Inspiration 🌟

The Python programming language has been around for over 30 years and has evolved significantly over that time. One of the ways that the Python community has managed this evolution is through Python Enhancement Proposals (PEPs). PEPs are design documents that provide information to the Python community or describe a new feature for Python or its processes. They are the primary mechanism for proposing major new features, for collecting community input on an issue, and for documenting the design decisions that have gone into Python.

Recently, I found myself looking at Python Enhancement Proposal (PEP) 484 - Type Hints (I know how to have fun, I promise đŸ•ș).

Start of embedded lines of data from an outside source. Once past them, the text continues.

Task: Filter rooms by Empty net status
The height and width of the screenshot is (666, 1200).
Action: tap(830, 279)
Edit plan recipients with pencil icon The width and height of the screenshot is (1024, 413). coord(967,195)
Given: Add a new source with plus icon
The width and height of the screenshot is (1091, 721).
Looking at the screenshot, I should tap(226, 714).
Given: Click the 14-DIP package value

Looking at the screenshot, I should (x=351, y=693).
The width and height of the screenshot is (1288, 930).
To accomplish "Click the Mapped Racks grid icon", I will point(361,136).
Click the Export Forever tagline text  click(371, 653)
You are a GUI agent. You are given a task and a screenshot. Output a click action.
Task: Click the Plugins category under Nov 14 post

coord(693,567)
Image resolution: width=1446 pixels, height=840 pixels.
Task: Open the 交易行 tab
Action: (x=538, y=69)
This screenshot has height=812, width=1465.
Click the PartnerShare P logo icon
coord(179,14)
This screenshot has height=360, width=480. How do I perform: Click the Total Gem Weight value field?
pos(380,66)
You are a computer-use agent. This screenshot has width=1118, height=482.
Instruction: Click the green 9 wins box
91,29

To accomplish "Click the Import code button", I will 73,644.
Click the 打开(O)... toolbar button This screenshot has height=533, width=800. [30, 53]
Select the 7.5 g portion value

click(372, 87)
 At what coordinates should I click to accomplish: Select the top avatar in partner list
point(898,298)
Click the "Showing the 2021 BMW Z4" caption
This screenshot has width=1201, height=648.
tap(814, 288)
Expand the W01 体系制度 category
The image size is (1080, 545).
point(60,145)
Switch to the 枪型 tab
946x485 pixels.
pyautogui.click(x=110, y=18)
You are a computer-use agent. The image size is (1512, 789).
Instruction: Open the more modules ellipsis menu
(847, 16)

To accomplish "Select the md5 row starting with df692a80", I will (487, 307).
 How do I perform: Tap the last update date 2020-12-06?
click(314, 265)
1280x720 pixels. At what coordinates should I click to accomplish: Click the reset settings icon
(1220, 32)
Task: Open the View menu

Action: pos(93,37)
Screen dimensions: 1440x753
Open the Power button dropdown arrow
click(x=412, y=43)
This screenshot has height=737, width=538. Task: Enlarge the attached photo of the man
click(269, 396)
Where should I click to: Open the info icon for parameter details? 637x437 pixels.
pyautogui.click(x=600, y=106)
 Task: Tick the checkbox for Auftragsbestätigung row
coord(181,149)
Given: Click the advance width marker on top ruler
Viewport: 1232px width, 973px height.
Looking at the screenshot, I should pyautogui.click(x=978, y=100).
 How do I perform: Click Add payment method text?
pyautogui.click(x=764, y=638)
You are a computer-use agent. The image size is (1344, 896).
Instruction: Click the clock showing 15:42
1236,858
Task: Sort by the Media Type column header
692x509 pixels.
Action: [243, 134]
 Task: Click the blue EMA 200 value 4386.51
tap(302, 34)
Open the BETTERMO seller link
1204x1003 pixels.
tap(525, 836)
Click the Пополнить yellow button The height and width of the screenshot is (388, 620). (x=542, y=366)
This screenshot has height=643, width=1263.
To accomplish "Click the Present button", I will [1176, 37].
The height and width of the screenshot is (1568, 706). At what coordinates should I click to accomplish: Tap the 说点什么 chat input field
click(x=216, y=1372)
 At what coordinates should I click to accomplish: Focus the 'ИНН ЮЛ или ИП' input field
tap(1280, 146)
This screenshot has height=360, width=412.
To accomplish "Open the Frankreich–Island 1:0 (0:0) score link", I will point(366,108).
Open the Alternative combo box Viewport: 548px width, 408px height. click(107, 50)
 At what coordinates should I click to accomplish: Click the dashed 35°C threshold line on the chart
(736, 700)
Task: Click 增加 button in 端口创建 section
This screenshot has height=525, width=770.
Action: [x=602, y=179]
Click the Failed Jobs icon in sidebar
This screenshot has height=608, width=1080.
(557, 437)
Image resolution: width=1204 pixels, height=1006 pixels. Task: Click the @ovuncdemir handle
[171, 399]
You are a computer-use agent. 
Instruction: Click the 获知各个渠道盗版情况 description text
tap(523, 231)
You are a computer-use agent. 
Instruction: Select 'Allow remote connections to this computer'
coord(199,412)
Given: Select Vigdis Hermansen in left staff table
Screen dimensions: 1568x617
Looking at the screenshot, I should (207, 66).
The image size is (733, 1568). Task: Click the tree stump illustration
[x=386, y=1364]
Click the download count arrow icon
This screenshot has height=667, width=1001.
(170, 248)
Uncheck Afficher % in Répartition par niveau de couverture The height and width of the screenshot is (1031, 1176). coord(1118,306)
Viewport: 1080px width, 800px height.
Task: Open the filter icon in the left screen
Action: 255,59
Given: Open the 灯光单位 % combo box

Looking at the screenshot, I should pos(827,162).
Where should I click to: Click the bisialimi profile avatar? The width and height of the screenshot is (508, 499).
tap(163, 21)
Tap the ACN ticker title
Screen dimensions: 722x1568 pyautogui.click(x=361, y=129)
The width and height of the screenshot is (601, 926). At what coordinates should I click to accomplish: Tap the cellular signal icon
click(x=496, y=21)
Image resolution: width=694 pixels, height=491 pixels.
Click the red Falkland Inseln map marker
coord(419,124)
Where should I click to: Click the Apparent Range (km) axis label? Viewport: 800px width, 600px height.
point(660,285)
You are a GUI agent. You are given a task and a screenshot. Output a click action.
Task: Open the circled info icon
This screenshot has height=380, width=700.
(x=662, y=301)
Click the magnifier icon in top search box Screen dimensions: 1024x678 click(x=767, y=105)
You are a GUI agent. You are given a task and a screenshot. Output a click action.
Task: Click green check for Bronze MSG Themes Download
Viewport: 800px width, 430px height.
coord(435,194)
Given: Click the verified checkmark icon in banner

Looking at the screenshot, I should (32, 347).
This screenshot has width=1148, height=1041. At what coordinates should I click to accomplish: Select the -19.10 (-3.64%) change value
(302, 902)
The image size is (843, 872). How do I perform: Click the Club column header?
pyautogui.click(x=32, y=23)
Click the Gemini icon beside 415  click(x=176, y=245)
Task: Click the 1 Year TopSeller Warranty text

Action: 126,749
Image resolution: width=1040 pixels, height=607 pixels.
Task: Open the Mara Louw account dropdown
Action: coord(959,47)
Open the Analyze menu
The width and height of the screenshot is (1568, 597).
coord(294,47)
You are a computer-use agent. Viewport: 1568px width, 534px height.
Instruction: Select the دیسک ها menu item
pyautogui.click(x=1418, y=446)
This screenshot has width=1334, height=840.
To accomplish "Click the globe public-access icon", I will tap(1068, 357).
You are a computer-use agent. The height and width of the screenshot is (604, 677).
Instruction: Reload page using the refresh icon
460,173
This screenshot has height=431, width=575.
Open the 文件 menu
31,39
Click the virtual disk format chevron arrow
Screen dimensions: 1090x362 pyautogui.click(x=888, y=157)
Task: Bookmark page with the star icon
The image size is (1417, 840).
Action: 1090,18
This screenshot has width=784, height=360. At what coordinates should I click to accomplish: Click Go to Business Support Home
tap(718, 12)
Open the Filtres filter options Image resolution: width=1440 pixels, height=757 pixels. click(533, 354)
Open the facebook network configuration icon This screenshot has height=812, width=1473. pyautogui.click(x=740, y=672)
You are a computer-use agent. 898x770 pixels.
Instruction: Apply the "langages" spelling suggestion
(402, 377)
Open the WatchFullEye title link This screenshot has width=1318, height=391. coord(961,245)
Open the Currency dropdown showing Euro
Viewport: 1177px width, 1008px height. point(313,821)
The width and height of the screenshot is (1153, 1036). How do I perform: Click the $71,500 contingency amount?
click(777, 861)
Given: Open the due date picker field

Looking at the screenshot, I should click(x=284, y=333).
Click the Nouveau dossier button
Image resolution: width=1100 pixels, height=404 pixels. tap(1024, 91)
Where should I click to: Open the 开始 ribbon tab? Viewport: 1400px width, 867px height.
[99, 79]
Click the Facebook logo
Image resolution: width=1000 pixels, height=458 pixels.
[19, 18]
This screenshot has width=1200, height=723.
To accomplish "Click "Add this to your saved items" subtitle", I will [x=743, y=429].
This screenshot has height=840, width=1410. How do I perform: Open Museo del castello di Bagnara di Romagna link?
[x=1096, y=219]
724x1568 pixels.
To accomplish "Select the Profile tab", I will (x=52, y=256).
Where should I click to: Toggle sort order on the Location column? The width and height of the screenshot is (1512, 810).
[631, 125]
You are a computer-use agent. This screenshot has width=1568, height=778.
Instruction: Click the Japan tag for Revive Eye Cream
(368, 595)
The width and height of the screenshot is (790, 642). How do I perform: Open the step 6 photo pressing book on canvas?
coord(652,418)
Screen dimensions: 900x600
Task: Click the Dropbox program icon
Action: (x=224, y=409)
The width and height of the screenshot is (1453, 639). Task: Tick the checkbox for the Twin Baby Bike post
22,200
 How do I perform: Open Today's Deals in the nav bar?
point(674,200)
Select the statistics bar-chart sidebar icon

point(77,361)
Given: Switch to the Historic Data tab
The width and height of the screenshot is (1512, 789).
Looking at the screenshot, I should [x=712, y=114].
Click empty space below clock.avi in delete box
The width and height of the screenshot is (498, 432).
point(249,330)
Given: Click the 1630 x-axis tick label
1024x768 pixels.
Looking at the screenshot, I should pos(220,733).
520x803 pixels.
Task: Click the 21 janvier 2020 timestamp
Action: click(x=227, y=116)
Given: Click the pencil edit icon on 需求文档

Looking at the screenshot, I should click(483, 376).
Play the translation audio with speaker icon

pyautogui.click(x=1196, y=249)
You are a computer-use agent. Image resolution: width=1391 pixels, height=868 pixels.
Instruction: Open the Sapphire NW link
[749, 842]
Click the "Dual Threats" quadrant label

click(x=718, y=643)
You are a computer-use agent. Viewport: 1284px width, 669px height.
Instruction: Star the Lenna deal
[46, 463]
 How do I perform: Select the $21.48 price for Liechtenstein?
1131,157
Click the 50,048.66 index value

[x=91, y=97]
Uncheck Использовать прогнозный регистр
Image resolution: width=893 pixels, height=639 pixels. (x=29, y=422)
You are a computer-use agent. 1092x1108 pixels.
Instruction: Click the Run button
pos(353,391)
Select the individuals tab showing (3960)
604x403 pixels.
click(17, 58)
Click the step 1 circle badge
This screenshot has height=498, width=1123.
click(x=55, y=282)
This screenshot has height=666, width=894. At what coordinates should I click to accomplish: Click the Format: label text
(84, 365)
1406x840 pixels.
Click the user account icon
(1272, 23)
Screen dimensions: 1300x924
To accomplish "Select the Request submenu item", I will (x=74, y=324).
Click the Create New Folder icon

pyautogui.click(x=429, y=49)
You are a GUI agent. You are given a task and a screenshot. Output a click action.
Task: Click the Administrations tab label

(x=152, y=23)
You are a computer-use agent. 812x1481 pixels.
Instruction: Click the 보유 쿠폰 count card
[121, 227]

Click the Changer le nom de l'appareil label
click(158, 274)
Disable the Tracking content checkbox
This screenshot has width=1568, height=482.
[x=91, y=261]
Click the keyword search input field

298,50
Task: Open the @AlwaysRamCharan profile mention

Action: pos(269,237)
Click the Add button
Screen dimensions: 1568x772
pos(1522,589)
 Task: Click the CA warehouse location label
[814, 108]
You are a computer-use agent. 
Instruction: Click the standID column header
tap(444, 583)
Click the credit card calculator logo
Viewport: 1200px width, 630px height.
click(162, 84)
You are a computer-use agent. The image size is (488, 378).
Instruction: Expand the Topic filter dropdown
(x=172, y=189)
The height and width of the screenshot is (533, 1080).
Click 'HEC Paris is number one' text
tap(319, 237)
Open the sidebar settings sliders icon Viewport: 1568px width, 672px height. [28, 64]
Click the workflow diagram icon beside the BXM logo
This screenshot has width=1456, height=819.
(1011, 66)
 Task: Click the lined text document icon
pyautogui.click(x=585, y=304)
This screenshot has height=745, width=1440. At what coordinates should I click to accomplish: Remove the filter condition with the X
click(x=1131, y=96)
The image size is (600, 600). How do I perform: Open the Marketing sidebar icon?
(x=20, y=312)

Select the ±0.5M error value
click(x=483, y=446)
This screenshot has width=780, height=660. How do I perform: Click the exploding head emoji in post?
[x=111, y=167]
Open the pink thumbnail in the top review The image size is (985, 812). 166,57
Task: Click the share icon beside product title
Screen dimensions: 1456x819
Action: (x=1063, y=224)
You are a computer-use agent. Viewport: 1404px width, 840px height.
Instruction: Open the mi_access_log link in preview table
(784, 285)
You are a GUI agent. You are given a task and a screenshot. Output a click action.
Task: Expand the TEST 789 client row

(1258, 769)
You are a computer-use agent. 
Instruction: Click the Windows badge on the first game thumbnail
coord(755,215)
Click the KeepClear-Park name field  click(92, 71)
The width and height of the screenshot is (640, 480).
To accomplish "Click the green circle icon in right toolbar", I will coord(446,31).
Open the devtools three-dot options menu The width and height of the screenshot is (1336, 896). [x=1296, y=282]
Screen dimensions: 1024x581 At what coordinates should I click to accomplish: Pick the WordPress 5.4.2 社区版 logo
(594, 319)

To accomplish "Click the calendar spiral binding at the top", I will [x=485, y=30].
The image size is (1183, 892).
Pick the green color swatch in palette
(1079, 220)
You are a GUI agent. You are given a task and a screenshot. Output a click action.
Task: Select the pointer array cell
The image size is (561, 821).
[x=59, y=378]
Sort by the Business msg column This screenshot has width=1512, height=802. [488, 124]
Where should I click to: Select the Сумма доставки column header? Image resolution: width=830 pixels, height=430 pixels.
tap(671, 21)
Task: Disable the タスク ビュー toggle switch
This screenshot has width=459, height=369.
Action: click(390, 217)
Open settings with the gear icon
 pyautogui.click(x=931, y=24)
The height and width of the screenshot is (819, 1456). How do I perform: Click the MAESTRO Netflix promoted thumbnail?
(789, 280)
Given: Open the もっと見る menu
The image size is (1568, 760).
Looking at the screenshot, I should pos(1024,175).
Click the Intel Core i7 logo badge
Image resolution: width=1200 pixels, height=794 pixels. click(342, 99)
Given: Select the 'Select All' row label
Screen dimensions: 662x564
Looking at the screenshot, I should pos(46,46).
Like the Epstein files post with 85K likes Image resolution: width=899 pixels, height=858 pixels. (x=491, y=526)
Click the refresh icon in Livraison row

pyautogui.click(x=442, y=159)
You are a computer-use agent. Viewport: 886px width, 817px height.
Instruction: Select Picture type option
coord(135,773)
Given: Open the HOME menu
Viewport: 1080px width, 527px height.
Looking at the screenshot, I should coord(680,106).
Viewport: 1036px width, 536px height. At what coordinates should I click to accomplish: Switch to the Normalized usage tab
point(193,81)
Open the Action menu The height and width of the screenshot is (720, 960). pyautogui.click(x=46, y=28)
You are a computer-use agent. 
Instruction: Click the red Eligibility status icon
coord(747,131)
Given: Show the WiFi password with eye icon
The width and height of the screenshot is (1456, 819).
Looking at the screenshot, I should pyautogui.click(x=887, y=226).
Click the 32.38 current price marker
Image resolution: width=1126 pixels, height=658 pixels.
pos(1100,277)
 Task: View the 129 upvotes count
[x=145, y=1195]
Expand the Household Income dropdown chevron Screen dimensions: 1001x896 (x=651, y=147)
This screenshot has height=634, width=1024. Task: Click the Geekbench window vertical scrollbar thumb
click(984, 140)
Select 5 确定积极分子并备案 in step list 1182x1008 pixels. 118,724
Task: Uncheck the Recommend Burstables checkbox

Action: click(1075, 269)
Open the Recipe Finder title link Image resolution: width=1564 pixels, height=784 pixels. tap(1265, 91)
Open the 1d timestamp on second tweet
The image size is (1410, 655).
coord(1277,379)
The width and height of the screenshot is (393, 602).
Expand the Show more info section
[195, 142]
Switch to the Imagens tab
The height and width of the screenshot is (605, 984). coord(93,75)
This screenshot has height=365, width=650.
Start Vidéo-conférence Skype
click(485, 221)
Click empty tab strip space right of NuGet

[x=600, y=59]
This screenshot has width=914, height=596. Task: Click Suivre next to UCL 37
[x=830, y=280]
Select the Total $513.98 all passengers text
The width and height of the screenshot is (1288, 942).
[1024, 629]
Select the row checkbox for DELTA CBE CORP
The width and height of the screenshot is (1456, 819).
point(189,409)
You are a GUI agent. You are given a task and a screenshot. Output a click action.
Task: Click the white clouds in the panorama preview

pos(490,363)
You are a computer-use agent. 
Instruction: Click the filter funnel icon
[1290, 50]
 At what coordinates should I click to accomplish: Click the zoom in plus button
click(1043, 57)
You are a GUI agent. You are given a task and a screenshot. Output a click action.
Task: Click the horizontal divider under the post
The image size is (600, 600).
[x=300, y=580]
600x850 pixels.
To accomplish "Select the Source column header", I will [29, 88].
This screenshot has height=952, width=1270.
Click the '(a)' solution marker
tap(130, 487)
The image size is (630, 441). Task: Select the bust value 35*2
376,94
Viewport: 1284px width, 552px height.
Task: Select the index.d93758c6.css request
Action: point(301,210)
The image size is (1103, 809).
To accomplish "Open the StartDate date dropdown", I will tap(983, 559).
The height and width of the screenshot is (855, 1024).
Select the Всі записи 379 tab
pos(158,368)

In my opinion, PEP 484 has been one of the most impactful PEPs in recent years. It had me wondering who the authors were and what other PEPs they had contributed to. That proposal’s webpage had 3 authors listed (Guido van Rossum , Jukka Lehtosalo, Ɓukasz Langa). I recognized Guido van Rossum as the creator and formerly the “BDFL” (benevolent dictator for life) of Python, but I didn’t recognize the other two names. I thought it would be interesting to see what other PEPs these authors have contributed to. All this information is available on the fantastic and well documented PEP site , but I thought it would be interesting to explore and visualize this data as a graph using RDF and Python, especially since the PEPs site has a JSON API making it easy fetch all PEPs and their associated metadata from. So here I am, writing a blog post about it!

PEP 484

PEP 484 was authored by Guido van Rossum, Jukka Lehtosalo, and Ɓukasz Langa.

I wouldn’t call this work groundbreaking by any means, but it was a fun and engaging project and I learned a little bit how Python has evolved over the years. I started using Python regularly around when version 3.8 (3.13 was just recently released at time of writing) was released so it was really interesting to see which features were added when and why.

I believe the same methodology for exploring this data can be applied to many other datasets and domains to uncover insights and knowledge. If you are new to RDF or SPARQL , this post will hopefully give you a high-level overview of what they are and how they can be used to represent and query data in a graph. You can find all the associated code used to generate the RDF and visualizations in the GitHub repository associated with this post.

Info

If you are not familiar with RDF or want a refresher, I highly recommend checking out Bob DuCharme’s blog post, “What is RDF?“ . Bob also has numerous other high quality and informative blog posts on all things RDF.

Random

While on the PEPs site, I came across PEP 801 , titled “Reserved” authored by Barry Warsaw from 2018. The abstract is the following: “This PEP is reserved for future use, because We are the 801. Contact the author for details.”, with a YouTube link to Brian Eno’s, “The True Wheel” đŸ€Ł.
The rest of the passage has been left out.